Task requirements: Would you repeat the entries beneath, with nothing changed?

Data shown:
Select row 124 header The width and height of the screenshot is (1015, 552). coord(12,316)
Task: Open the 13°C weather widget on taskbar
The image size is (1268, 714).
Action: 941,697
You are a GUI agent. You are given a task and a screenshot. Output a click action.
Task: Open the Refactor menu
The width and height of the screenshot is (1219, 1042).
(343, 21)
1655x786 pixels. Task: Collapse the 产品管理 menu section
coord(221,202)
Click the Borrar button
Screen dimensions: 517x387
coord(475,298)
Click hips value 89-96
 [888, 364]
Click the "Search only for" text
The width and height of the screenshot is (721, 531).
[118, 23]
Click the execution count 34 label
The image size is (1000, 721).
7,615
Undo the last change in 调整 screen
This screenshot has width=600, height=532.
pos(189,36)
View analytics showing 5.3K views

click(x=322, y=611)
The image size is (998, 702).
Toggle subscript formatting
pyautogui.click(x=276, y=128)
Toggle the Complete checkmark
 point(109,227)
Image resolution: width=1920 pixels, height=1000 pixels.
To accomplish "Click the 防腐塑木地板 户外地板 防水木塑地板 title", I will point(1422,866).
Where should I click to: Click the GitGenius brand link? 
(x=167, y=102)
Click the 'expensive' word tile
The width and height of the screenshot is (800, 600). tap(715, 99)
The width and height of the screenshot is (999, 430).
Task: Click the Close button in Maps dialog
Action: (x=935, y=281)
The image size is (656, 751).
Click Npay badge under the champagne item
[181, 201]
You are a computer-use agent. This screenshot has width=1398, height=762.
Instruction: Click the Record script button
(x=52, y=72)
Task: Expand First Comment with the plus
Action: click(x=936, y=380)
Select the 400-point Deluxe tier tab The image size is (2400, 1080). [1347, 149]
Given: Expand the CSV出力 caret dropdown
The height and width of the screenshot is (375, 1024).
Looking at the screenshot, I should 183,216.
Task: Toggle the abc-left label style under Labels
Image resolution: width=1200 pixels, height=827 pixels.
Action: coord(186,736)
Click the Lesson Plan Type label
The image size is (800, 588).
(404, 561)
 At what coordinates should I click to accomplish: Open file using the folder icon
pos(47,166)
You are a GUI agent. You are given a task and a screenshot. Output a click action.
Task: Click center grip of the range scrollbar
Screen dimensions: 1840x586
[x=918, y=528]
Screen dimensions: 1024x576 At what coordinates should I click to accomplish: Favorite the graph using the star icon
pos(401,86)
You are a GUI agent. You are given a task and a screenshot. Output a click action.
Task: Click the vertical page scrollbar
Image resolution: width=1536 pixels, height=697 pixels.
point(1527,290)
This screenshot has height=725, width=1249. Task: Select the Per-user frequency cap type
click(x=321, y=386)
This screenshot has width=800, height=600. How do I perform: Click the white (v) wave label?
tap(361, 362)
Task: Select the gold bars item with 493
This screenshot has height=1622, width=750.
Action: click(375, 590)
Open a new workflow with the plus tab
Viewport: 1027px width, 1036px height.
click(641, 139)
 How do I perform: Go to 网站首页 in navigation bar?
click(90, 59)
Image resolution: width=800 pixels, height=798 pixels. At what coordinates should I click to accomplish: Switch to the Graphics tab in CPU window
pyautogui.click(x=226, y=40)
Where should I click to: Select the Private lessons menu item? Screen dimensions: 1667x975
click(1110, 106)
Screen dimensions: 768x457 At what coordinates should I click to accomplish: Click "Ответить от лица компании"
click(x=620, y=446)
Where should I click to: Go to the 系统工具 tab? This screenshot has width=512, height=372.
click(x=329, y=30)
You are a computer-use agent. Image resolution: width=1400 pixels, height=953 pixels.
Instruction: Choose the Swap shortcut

Answer to this problem:
Select row 124 header The width and height of the screenshot is (1015, 552). coord(12,316)
Task: Open the 13°C weather widget on taskbar
The image size is (1268, 714).
Action: 941,697
You are a GUI agent. You are given a task and a screenshot. Output a click action.
Task: Open the Refactor menu
The width and height of the screenshot is (1219, 1042).
(343, 21)
1655x786 pixels. Task: Collapse the 产品管理 menu section
coord(221,202)
Click the Borrar button
Screen dimensions: 517x387
coord(475,298)
Click hips value 89-96
 [888, 364]
Click the "Search only for" text
The width and height of the screenshot is (721, 531).
[118, 23]
Click the execution count 34 label
The image size is (1000, 721).
7,615
Undo the last change in 调整 screen
This screenshot has width=600, height=532.
pos(189,36)
View analytics showing 5.3K views

click(x=322, y=611)
The image size is (998, 702).
Toggle subscript formatting
pyautogui.click(x=276, y=128)
Toggle the Complete checkmark
 point(109,227)
Image resolution: width=1920 pixels, height=1000 pixels.
To accomplish "Click the 防腐塑木地板 户外地板 防水木塑地板 title", I will point(1422,866).
Where should I click to: Click the GitGenius brand link? 
(x=167, y=102)
Click the 'expensive' word tile
The width and height of the screenshot is (800, 600). tap(715, 99)
The width and height of the screenshot is (999, 430).
Task: Click the Close button in Maps dialog
Action: (x=935, y=281)
The image size is (656, 751).
Click Npay badge under the champagne item
[181, 201]
You are a computer-use agent. This screenshot has width=1398, height=762.
Instruction: Click the Record script button
(x=52, y=72)
Task: Expand First Comment with the plus
Action: click(x=936, y=380)
Select the 400-point Deluxe tier tab The image size is (2400, 1080). [1347, 149]
Given: Expand the CSV出力 caret dropdown
The height and width of the screenshot is (375, 1024).
Looking at the screenshot, I should 183,216.
Task: Toggle the abc-left label style under Labels
Image resolution: width=1200 pixels, height=827 pixels.
Action: coord(186,736)
Click the Lesson Plan Type label
The image size is (800, 588).
(404, 561)
 At what coordinates should I click to accomplish: Open file using the folder icon
pos(47,166)
You are a GUI agent. You are given a task and a screenshot. Output a click action.
Task: Click center grip of the range scrollbar
Screen dimensions: 1840x586
[x=918, y=528]
Screen dimensions: 1024x576 At what coordinates should I click to accomplish: Favorite the graph using the star icon
pos(401,86)
You are a GUI agent. You are given a task and a screenshot. Output a click action.
Task: Click the vertical page scrollbar
Image resolution: width=1536 pixels, height=697 pixels.
point(1527,290)
This screenshot has height=725, width=1249. Task: Select the Per-user frequency cap type
click(x=321, y=386)
This screenshot has width=800, height=600. How do I perform: Click the white (v) wave label?
tap(361, 362)
Task: Select the gold bars item with 493
This screenshot has height=1622, width=750.
Action: click(375, 590)
Open a new workflow with the plus tab
Viewport: 1027px width, 1036px height.
click(641, 139)
 How do I perform: Go to 网站首页 in navigation bar?
click(90, 59)
Image resolution: width=800 pixels, height=798 pixels. At what coordinates should I click to accomplish: Switch to the Graphics tab in CPU window
pyautogui.click(x=226, y=40)
Where should I click to: Select the Private lessons menu item? Screen dimensions: 1667x975
click(1110, 106)
Screen dimensions: 768x457 At what coordinates should I click to accomplish: Click "Ответить от лица компании"
click(x=620, y=446)
Where should I click to: Go to the 系统工具 tab? This screenshot has width=512, height=372.
click(x=329, y=30)
You are a computer-use agent. Image resolution: width=1400 pixels, height=953 pixels.
Instruction: Choose the Swap shortcut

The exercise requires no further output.